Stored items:

-- Opening Marker --

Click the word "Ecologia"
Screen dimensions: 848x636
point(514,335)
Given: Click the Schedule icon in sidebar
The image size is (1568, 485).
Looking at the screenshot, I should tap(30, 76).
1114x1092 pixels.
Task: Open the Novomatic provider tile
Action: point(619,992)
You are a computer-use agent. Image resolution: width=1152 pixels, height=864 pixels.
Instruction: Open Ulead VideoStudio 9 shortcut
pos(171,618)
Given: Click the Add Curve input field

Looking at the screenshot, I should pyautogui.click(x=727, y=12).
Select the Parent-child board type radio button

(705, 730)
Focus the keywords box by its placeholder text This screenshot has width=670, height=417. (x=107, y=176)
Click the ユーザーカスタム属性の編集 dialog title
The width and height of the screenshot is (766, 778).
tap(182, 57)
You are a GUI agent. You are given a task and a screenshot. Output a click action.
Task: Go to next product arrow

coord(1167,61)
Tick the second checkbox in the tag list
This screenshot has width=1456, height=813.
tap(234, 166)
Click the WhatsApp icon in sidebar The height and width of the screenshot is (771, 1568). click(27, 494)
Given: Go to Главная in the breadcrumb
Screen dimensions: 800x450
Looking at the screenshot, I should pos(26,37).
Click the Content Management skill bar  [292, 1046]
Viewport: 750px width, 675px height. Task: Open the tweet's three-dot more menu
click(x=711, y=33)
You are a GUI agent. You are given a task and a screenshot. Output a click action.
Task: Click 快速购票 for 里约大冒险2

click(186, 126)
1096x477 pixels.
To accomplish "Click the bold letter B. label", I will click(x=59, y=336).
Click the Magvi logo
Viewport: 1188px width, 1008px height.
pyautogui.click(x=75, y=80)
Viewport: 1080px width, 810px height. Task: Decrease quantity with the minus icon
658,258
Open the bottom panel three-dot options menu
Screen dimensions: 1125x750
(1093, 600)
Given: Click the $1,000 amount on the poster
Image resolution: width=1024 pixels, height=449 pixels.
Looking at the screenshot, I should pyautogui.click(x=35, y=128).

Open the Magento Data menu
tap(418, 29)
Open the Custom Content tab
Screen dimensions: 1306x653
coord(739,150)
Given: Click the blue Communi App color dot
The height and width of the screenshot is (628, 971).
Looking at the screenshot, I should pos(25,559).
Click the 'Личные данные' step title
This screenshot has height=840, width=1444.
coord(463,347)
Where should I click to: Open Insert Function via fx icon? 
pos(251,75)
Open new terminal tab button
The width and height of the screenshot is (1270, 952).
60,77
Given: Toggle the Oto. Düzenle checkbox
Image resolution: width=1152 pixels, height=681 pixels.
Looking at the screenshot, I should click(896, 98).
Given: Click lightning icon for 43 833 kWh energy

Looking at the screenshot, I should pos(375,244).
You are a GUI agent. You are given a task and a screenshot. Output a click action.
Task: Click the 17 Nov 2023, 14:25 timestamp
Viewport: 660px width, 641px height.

-- Closing Marker --

*Activity*.
Tell how many lines in the data contain the word "Content", answering with that number and no other text.

*Solution*.
2